Séparées à la naissance, ces jumelles se retrouvèrent à l’âge de 40 ans grâce à un dossier conservé par les services sociaux. Et là, grande émotion, si elles ne se ressemblaient en rien au physique, elles se découvrirent avec stupeur un goût commun pour la musique, les voyages et le cinéma !

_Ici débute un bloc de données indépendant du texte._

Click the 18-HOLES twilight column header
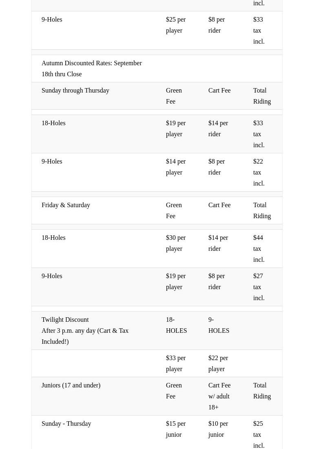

Éric Chevillard, « vendredi 29 avril 2016 », L’autofictif. 🔗
« Soyons persuadés, écrivait Flaubert à Louise Colet, que le bonheur est un mythe inventé par le Diable pour nous désespérer. » Je suis davantage persuadé – et les romans de Michel Houellebecq, auteur aussi lucide que l’était Flaubert, renforcent mon sentiment – que la plus maligne invention du Diable reste le plaisir pour en avoir fait le programme essentiel de notre déréliction. J’y ai sacrifié du temps, j’ai essayé d’y mettre un tantinet de talent – et même d’atteindre d’honorables performances : « Ah ! votre os matinal ! », me complimentait jadis une amie – et, finalement, j’ai toujours oscillé de l’obsession à l’écœurement. Comme l’époque occupée à miner le vieil idéal ascétique m’y autorisait et, même, m’y incitait, j’ai expérimenté certaines formes de jouissance et je me suis rendu à l’évidence : rechercher le plaisir est un travail comme un autre qui oblige à des fréquentations sociales peu ragoûtantes – combien de fois quand tel ou tel type, telle ou telle bonne femme, rencontrés un soir de débauche me saluent quelque temps plus tard, ai-je l’impression d’avoir affaire à des « collègues ». « Quand je viens ici, me confiait cette habituée d’un club libertin, c’est pour jouir sous les caresses d’hommes et de femmes dont l’existence m’indiffère. » Quant à moi, n’était le petit coma qui vient après l’amour, cet état qu’Épicure entend peut-être par ataraxie et qui « consiste pour le corps à ne pas souffrir et pour l’âme à être sans trouble », n’était, donc, cette douce parenthèse dans le vide, et sans être le moins du monde bégueule, j’ai fini par me résoudre à l’idée que le plaisir pris dans les choses du sexe, aussi réel soit-il, est encore une de ces impasses qui me ramènent à l’ennui. Voilà pourquoi je ne laisse pas de sourire quand je lis sous la plume d’un graphomane actuel – encore un collègue, d’ailleurs – de très candides et surtout de très théoriques exhortations à je ne sais quelles pratiques « raffinée » et « volcanique » des sens ou autre « libertinage solaire ». Faut-il tout ignorer du plaisir pour ainsi le magnifier…
Frédéric Schiffter, Sur le blabla et le chichi des philosophes, P.U.F., pp. 24-25.